Article publié le 23/04/2020
Mur virtuel de soutien à la CPAM des Côtes-d’Armor

3 heures top chrono. C’est le temps qu’il a fallu au service communication de la CPAM des Alpes-Maritimes pour créer un site extranet d’information des agents. « Avec la direction, nous avons fait le choix d’une solution rapide à mettre en œuvre : une simple page HTML. Avec l’annonce du confinement et le déploiement du télétravail, nous devions en effet pouvoir rapidement communiquer vers tous nos agents dont la majorité rentraient chez eux », raconte Jean-Baptiste Clerc, responsable du service communication.

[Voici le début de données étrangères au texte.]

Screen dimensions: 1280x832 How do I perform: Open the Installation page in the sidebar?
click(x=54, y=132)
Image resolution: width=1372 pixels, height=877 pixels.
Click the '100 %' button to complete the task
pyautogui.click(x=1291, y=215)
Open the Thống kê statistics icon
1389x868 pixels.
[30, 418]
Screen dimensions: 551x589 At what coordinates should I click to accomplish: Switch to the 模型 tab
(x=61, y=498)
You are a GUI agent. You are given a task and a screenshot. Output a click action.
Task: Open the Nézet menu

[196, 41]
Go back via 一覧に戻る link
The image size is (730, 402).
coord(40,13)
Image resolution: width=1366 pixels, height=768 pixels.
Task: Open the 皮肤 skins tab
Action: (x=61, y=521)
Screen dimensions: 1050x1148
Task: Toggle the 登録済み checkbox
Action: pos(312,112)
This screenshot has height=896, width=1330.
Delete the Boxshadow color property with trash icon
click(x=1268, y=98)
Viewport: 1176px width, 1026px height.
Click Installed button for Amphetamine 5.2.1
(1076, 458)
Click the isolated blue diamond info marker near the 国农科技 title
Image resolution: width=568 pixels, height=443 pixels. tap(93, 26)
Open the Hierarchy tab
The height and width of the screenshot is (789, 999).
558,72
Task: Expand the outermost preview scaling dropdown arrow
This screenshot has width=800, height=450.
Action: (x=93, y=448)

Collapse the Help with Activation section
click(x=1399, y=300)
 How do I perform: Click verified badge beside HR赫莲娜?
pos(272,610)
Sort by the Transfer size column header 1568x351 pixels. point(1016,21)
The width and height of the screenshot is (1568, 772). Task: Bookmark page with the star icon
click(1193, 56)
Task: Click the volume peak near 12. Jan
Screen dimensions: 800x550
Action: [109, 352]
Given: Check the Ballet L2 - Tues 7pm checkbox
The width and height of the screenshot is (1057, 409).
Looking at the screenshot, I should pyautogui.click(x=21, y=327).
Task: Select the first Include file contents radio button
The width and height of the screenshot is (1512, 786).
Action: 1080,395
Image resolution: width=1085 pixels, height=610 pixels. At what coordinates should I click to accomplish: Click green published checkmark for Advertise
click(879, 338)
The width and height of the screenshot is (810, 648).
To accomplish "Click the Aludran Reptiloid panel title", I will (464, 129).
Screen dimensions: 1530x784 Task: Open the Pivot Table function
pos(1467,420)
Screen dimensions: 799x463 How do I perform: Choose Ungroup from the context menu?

Wordpress, Wix, Facebook et compagnie

Les intranets sont réquisitionnés pour centraliser tout ce qui touche à la gestion de crise et à la poursuite des activités. Mais, dans la plupart des cas (3/4 des personnels sans accès VPN les premiers jours), l’intranet n’est pas accessible à distance. Un premier défi à relever pour une majorité de communicants dont l’organisme n’est pas encore sur liam, la plate forme collaborative en cours de déploiement, les poussant ainsi à la réactivité. Alors certaines caisses, se sont appuyées sur les solutions déjà existantes comme les sites « Infos PCA » (CPAM des Landes, du Loir-et-Cher, de Charente-Maritime...) ou les sites des CSE(1) (CPAM de l'Aube) ou encore extranet accessible aux personnes en longue absence (CPAM de Saône-et-Loire). « Nous avons activé un site extranet conçu pour informer habituellement les agents en absence de longue durée. Nous avons communiqué au début des informations très concrètes sur l’organisation de l’activité », commente Servane Marchesnay, responsable de communication à la CPAM des Côtes-d’Armor.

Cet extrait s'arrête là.